„Puls Biznesu” opublikował dziś - jak to określiła redakcja - „sPiS zasobów własnych”, czyli „1000 nazwisk działaczy Prawa i Sprawiedliwości, partii satelickich oraz członków ich rodzin i znajomych, którzy objęli stanowiska w państwowych spółkach, agencjach i urzędach”.
Wielu mediom artykuł się spodobał.
‘Teraz, kur…, my na całego’. ‘Puls Biznesu’ publikuje listę tysiąca -
— to „Gazeta Wyborcza”.
„Puls Biznesu”: 1000 osób i państwowe posady za PiS -
— to „Wprost”.
Lista 1000 działaczy PiS, którzy objęli stanowiska państwowe
— to Onet.
I tak można ciągnąć.
I z racji tego właśnie echa czuję się w obowiązku poinformować wszystkich zainteresowanych, w tym przepytywanych w tej sprawie polityków PiS, że „lista 1000” jest po prostu fałszywa.
Już pierwszy rzut oka pozwala ją bowiem sfalsyfikować.
Autorzy umieścili na niej bowiem także mnie i mojego brata Michała.
Informacje co do wydawcy tygodnika „wSieci” są pomieszane i poplątane, ale pomijając to niechlujstwo, nie ulega wątpliwości, że tygodnik „wSieci” powstał cztery lata temu, a więc w czasie, gdy PiS było w głębokiej opozycji i jakakolwiek wizja zdobycia władzy była daleko. I już choćby z tego względu nie da się uznać, że jego powstanie ma cokolwiek wspólnego z objęciem władzy przez PiS.

☆ ☆ ☆ ☆

Polecenia do wykonania ▸
1. Kiedy według przekazanego tekstu powstał tygodnik „wSieci”?
2. Wymień wszystkie media, których tytuły o artykule „Pulsu Biznesu” przytacza przekazany tekst.
3. Streść przekazany tekst w dwóch zdaniach.
Materiał pochodzi z innego źródła niż przekazany tekst.

Dostarczone materiały ▸
☆ ☆ ☆ ☆

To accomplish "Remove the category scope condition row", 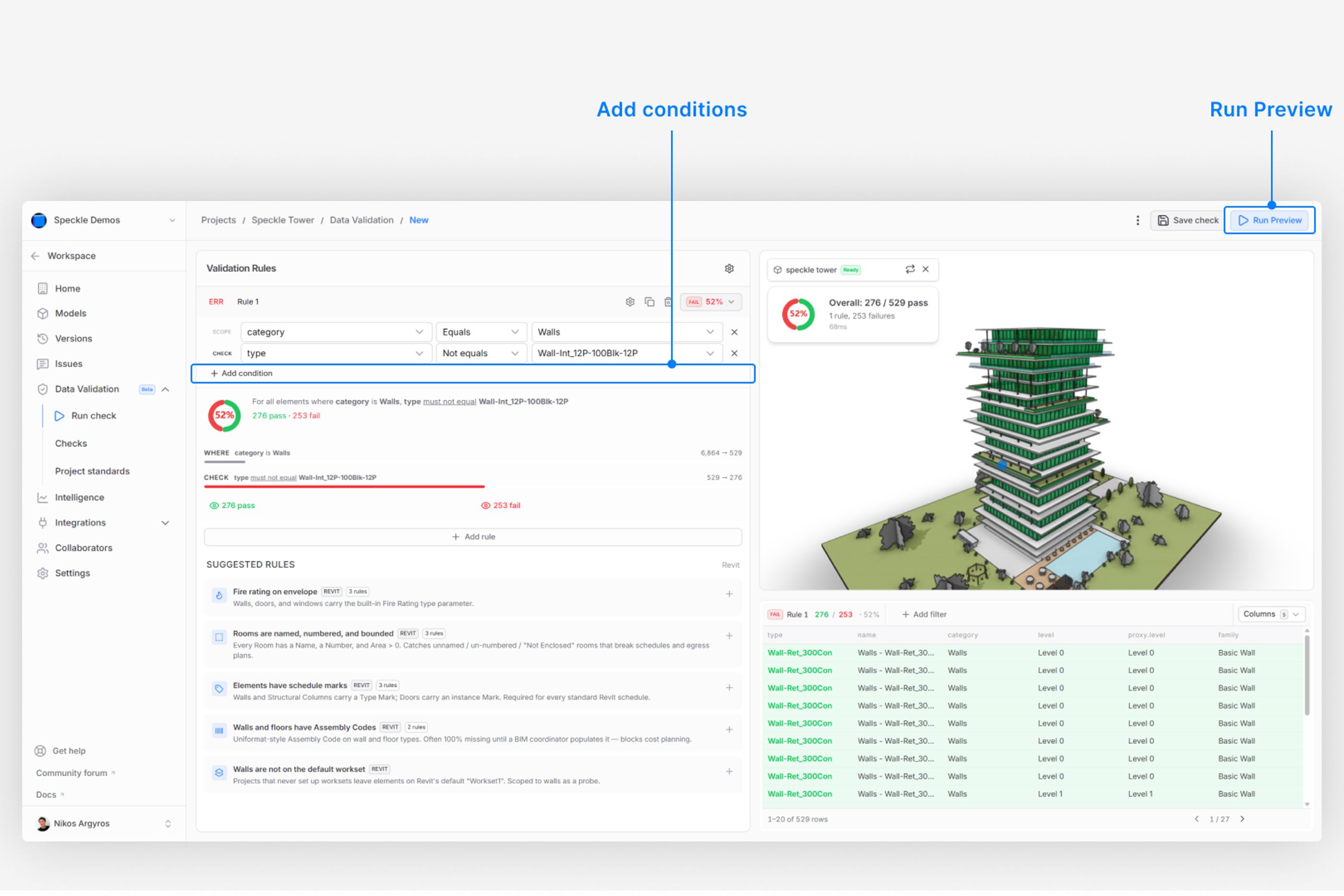I will pos(734,332).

☆ ☆ ☆ ☆

Odpowiedzi ▸
1. Cztery lata temu, gdy PiS było w głębokiej opozycji.

2. „Gazeta Wyborcza”, „Wprost”, Onet

3. „Puls Biznesu” opublikował listę 1000 działaczy PiS, partii satelickich oraz członków ich rodzin i znajomych, którzy objęli stanowiska w państwowych spółkach, agencjach i urzędach, a artykuł spodobał się wielu mediom, m.in. „Gazecie Wyborczej”, „Wprost” i Onetowi. Tekst nazywa tę listę fałszywą, ponieważ znalazła się na niej także osoba pisząca oraz jej brat Michał, choć tygodnik „wSieci” powstał cztery lata temu, gdy PiS było w głębokiej opozycji, więc jego powstania nie da się wiązać z objęciem władzy przez tę partię.